= Beginning of Section =
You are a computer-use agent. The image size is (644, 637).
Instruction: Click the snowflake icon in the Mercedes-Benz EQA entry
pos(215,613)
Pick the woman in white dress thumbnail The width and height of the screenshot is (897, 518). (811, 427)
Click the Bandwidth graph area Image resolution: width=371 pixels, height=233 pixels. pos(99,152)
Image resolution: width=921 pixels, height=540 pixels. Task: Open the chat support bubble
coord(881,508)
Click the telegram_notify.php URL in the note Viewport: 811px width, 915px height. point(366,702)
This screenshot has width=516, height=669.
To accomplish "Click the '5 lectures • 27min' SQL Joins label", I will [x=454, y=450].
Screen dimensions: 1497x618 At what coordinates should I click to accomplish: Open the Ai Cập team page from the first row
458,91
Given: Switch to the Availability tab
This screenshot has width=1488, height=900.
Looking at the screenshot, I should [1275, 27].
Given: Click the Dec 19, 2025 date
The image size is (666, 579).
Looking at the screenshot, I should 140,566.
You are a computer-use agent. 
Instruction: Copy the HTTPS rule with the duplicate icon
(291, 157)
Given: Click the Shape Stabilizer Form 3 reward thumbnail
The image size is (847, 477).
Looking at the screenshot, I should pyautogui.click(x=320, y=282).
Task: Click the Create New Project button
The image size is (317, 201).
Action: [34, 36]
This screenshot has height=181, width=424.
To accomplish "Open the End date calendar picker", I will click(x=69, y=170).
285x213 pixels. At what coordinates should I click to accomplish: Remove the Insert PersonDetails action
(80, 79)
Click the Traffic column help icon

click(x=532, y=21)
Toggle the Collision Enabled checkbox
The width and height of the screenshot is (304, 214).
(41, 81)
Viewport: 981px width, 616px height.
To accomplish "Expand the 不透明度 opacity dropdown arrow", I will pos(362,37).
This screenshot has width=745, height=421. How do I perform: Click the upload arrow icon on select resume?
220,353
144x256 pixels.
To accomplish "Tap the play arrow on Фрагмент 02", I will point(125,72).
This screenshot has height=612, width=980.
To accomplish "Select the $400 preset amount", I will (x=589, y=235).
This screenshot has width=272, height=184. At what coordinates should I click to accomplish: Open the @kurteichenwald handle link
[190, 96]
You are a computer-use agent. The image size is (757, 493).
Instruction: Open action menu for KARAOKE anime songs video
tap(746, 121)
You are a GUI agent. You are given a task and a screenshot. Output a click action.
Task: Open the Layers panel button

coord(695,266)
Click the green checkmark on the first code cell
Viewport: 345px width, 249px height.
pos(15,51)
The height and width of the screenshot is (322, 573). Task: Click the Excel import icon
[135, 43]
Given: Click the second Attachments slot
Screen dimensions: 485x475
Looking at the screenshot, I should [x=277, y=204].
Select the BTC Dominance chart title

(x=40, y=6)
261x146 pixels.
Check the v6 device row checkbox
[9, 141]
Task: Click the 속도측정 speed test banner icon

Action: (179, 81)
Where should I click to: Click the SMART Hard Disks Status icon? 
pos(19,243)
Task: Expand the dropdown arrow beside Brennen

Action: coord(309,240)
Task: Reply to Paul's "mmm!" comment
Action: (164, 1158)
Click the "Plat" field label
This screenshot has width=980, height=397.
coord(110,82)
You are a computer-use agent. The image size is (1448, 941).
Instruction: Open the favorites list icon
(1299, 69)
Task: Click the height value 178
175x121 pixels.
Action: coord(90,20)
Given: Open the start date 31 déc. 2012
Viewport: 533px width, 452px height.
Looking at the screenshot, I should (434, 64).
= End of Section =
## About this task
Copy all lines from the entries that contain the word "date".

## Task output
Given: Click the Dec 19, 2025 date
To accomplish "Open the End date calendar picker", I will click(x=69, y=170).
Given: Open the start date 31 déc. 2012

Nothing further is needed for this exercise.